L’appel à la manifestation a été lancé fin juillet par le cinéaste Nanni Moretti, Palme d’Or au Festival de Cannes 2001 pour « La chambre du fils ». Des centaines de personnalités italiennes ont souscrit à cette protestation et nombre d’entre elles étaient dans la foule. La plupart des dirigeants politiques de l’opposition ont également annoncé leur présence « en tant que citoyens ». Devant l’ampleur du mouvement, la manifestation est devenue une « fête de la protestation » et ses initiateurs ont reconnu être quelque peu débordés.

Aucun appareil politique ou syndical n’a soutenu en effet cette manifestation, voulue comme un mouvement de protestation citoyen.« Ce n’était jamais arrivé dans l’histoire de la démocratie en Italie qu’un mouvement spontané réussisse, sans le soutien des partis ou des syndicats, à réunir dans la rue tant de personnes », ont souligné les journaux comme La Republica.

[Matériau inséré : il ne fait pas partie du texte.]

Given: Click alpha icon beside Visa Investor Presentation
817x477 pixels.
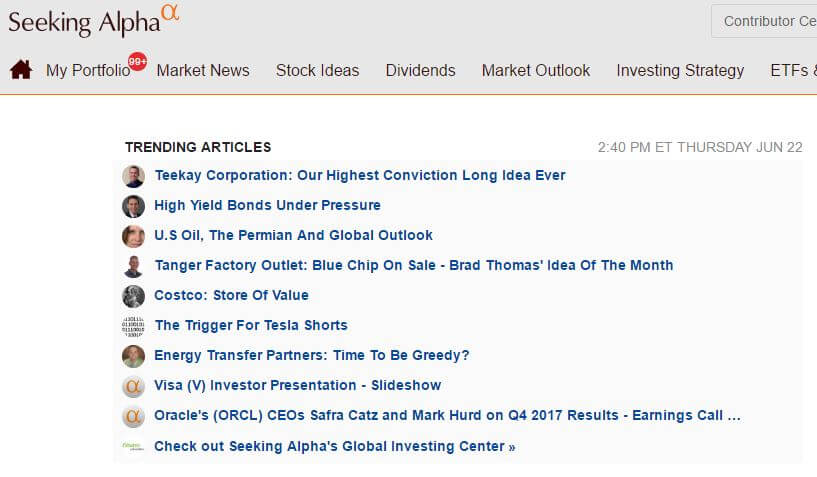Looking at the screenshot, I should coord(133,386).
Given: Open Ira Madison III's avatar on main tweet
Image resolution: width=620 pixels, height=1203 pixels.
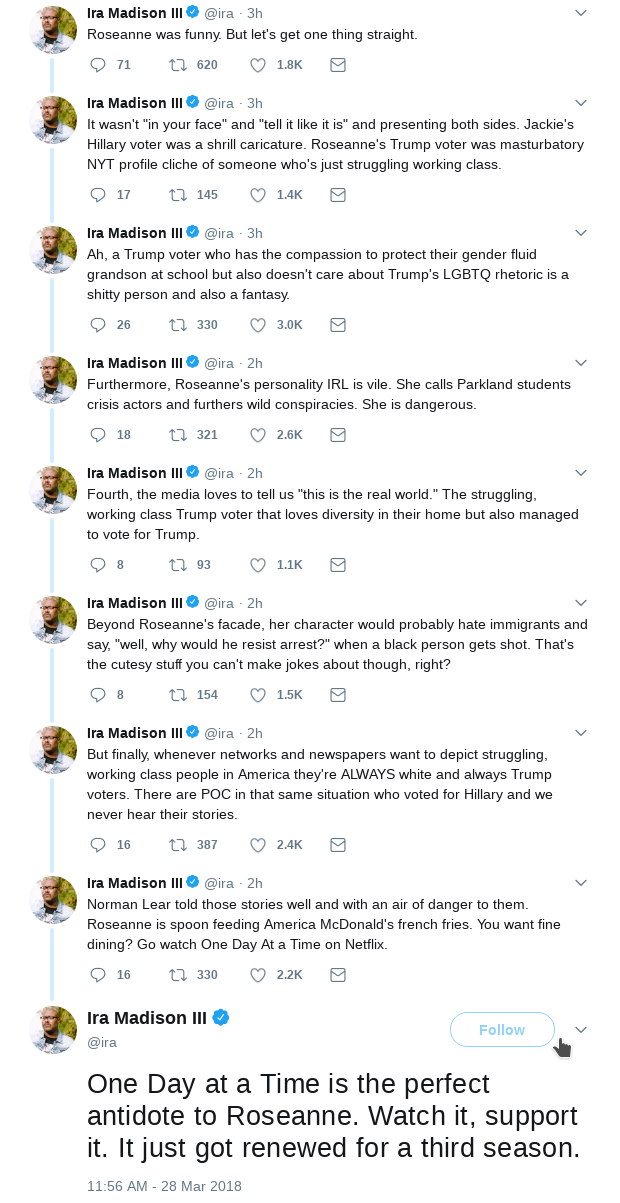Looking at the screenshot, I should point(54,1030).
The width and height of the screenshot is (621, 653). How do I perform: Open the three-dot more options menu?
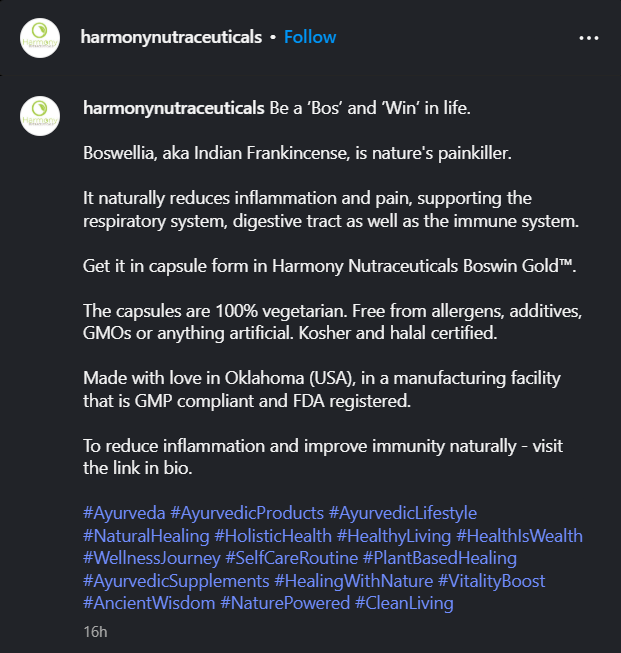(x=589, y=37)
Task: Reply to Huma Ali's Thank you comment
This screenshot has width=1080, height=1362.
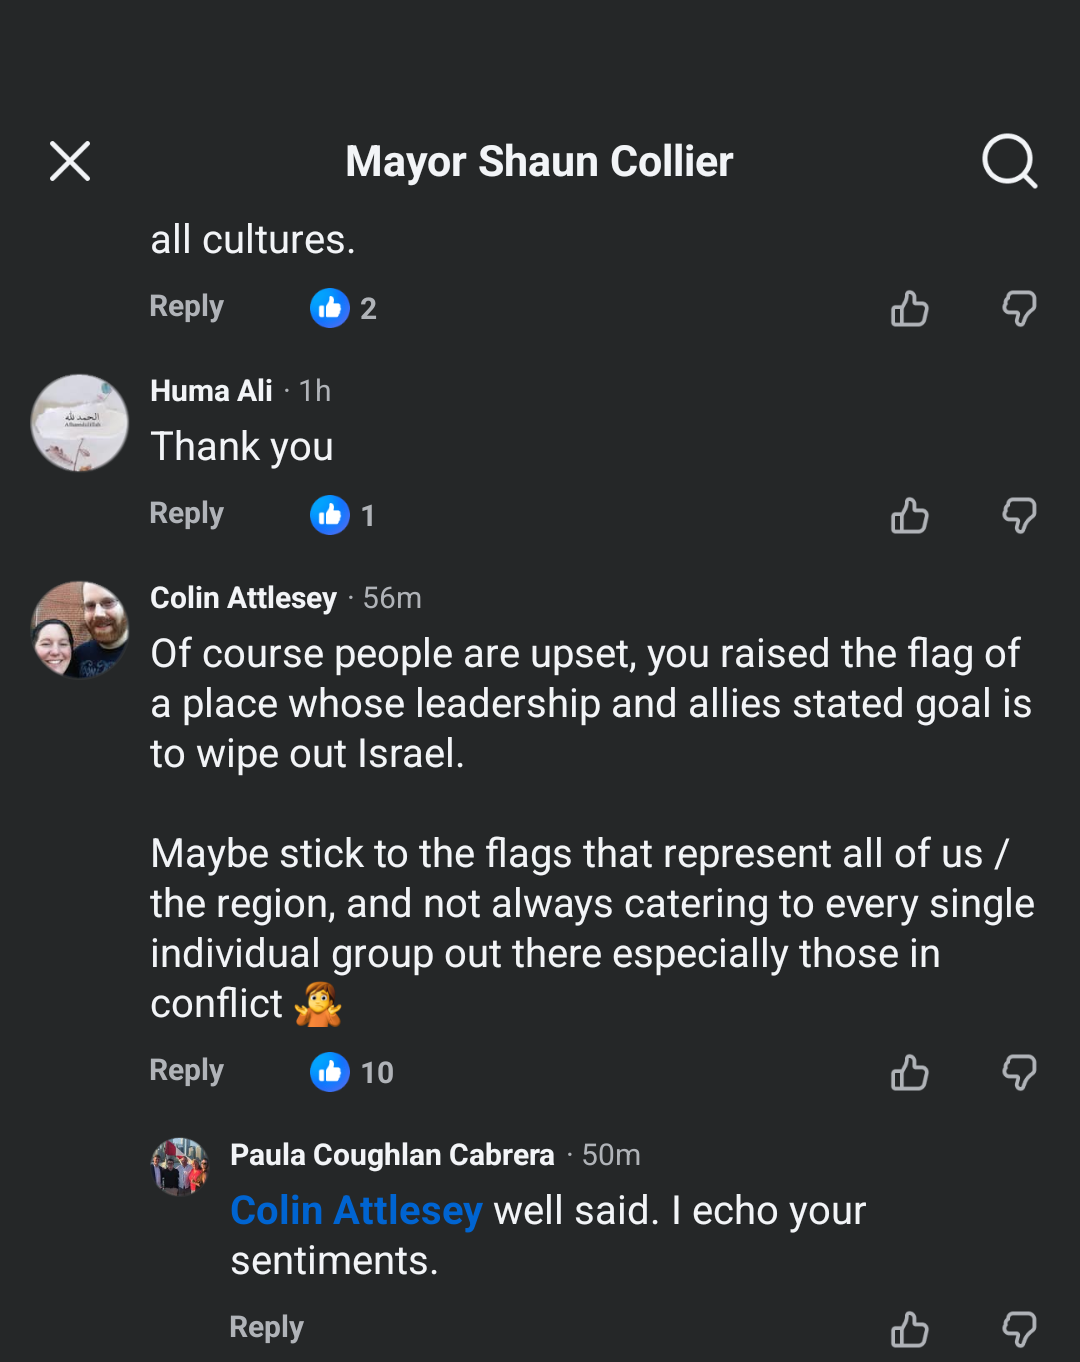Action: tap(186, 514)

Écrit le 24 septembre 2003 :

Berlusconi absout le fascisme

« Berlusconi : polémique sur le fascisme », titre le journal La Stampa tandis que Le Corriere della Sera demande au Cavaliere de « [se] replonger dans [ses] livres d’histoire ». La raison de ce nouveau tumulte autour du Premier ministre italien ? Lors d’un entretien accordé à deux journalistes britanniques, le président du Conseil italien a déclaré que Mussolini « n’a jamais tué personne. Il envoyait les gens en vacances aux confins du pays », raconte le Corriere della Sera. Drôle de façon de présenter la guerre !

Le journal La Repubblica estime que le Cavaliere a, en agissant de la sorte, « absout le fascisme ». « Qu’un chef de gouvernement puisse traiter sur le mode de la farce une telle tragédie historique est un défi à la conscience et à l’intelligence de chacun », ajoute ce journal.